Mediums usually feel that their lives ease noticeably after entering into mediumship."

pp. 149-150 initiator & initiatrix : teaching by them

p. 149

"novice are required to perform exclusively at the temple of their initiation during the first three years. During this time, the master teaches his novice followers the proper rules of ritual performance and monitors their progress during their len dong rituals. Most masters take their followers on pilgrimages to famous temples throughout the northern region. These temples are usually dedicated to a certain spirit of the Tu Phu pantheon, and the masters "present" their novice mediums to these spirits by conducting a short introduction ritual called trinh giau.
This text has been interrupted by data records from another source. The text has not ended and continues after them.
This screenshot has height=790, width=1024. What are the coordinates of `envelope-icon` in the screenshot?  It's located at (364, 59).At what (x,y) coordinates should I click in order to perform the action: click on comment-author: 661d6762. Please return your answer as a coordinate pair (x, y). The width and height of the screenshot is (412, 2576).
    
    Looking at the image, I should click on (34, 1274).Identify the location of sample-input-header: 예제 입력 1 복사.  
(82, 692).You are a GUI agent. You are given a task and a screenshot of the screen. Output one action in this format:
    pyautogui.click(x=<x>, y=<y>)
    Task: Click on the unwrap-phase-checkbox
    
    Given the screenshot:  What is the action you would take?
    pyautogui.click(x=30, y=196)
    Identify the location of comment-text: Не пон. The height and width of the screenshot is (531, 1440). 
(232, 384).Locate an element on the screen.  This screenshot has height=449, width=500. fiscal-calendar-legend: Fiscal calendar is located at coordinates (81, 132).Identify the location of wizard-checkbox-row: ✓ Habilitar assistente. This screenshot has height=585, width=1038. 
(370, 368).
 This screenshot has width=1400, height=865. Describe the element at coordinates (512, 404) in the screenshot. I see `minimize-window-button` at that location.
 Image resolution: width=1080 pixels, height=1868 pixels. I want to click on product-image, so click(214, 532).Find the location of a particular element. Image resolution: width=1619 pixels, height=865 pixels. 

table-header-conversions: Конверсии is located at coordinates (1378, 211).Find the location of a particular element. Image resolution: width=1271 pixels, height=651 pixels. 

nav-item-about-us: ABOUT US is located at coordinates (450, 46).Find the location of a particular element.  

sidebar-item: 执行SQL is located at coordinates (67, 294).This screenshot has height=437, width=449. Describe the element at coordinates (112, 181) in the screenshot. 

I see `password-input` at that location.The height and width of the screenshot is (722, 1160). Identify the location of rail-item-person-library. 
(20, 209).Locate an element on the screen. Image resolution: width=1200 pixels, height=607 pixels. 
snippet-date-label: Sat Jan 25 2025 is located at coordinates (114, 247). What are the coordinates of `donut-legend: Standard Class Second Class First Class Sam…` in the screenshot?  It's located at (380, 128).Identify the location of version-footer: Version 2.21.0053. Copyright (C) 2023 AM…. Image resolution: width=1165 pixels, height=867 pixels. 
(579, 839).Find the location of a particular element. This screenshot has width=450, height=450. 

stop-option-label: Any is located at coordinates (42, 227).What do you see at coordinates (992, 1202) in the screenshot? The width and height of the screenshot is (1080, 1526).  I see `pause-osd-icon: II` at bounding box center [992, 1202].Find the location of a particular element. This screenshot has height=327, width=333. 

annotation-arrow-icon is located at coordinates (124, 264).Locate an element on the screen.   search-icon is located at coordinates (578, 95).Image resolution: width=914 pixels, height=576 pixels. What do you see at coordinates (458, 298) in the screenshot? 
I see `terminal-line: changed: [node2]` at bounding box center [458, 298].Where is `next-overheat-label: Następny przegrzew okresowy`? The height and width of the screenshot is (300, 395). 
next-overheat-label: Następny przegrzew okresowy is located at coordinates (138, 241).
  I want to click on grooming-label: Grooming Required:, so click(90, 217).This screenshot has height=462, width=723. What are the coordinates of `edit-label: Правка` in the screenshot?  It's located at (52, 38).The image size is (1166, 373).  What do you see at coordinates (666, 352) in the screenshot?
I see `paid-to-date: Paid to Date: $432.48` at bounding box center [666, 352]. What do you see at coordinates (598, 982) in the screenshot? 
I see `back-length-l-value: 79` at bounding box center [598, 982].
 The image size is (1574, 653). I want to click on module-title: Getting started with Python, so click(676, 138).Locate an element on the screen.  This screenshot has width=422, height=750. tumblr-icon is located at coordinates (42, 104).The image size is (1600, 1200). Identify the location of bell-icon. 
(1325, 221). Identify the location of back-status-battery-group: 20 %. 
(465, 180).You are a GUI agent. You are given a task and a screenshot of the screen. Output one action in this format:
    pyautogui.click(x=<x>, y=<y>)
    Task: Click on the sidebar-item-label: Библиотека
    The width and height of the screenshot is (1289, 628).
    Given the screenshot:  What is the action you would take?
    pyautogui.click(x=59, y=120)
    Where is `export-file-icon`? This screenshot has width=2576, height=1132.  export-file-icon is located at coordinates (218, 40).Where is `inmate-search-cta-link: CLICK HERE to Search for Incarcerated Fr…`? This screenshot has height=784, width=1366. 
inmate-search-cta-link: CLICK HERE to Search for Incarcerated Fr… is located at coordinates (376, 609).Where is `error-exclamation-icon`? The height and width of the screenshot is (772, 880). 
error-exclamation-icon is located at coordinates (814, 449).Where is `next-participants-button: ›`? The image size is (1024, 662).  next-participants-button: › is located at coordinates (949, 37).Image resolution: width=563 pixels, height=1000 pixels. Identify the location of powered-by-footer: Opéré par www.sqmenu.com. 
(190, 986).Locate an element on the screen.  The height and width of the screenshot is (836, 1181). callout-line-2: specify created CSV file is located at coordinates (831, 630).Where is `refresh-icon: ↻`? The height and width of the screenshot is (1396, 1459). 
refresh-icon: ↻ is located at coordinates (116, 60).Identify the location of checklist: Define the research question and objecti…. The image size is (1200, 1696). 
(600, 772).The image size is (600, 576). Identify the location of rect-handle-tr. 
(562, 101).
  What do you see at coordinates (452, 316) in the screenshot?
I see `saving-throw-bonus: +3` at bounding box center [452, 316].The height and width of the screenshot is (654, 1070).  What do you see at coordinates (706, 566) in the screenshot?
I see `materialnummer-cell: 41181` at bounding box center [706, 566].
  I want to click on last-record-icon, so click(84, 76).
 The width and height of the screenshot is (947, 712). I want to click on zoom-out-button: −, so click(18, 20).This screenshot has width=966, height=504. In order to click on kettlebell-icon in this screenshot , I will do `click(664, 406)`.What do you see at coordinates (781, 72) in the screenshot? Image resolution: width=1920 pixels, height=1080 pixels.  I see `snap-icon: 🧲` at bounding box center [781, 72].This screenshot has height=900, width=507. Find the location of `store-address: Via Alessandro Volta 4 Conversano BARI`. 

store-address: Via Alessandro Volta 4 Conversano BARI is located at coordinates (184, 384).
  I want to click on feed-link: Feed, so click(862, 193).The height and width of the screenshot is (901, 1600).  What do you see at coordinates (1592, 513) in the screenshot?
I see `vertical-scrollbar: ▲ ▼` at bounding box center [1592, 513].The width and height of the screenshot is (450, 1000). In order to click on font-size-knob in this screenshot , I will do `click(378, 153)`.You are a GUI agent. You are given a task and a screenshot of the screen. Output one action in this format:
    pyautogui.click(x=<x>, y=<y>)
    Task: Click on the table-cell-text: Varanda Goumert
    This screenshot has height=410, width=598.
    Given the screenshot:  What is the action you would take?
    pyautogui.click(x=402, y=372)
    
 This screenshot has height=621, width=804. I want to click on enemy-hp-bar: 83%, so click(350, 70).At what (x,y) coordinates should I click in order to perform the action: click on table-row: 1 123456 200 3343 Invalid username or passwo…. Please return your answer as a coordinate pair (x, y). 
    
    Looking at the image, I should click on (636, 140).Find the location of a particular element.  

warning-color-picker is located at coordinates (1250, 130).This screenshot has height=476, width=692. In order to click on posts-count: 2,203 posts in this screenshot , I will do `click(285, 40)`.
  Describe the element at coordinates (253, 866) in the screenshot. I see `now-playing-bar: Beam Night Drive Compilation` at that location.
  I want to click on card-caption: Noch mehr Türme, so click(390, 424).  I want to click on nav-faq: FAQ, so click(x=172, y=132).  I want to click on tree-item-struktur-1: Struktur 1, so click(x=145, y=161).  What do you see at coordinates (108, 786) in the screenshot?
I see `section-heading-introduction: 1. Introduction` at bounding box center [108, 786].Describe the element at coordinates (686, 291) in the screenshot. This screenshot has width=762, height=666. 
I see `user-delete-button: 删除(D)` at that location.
After three years, mediums are considered to have had sufficient training and may perform at any temple of their choice."

p. 150

"A proficient master has to set an example for his followers ...; if a master likes telling dirty jokes, his students will do no as well." {Red-turban Taoists often tell scatological jokes, even while possessed b a spirit.}


pp. 161-182 – 9. Laurel Kendall : "Do the Four Palaces Inhabit an East Asian Landscape?"

pp. 170-171 music, fun, play, dance

p. 170

"Len dong mediums describe what they do as "fun" (vui) for both deities and humans; incarnated in the medium, the deity listens with pleasure to the musicians and is inspired to shower them with money ... . Mediums speak of how deities who are pleased with beautiful costumes, music, and offerings make a beautiful (dep) performance.

Similarly, in Korea, the ability to entertain is a core attribute of the shaman; dancing and feasting gods "play" (nolda), and their satisfaction gives the ritual an auspicious outcome."

p. 171

"in ancient China intermediaries with the spirits were called wu (Korean mu). "Some wu danced, and they are sometimes defined as people who danced in order to bring down the spirits."

... there ... were ... lively (sometimes described as "ecstatic") mansin of northern Korea ... .

Royal god play is also evident in possession rituals in Laos and Cambodia."

p. 177 votive paper

p. 177

"the oldest known examples of votive paper coins were found in China’s Xinjiang province in a Tang dynasty tomb dated to 667 CE."

p. 177, fn. 81

"Votive paper clothing was also found was also found in a fifth-century grave in Xingjiang, and its use is documented from eighth-century China. Production flourished in twelfth-century China when votive paper was sold in specialized shops in the northern Sung capital of K>aifeng."


CORNELL UNIVERSITY, SOUTHEAST ASIA PROGRAM SERIES, No. 23 = Karen Fjelstad & Nguyen Thi Hien (editrices) : Possessed by the Spirits : Mediumship in Contemporary Vietnamese Communities. Ithaca (NY), 2006.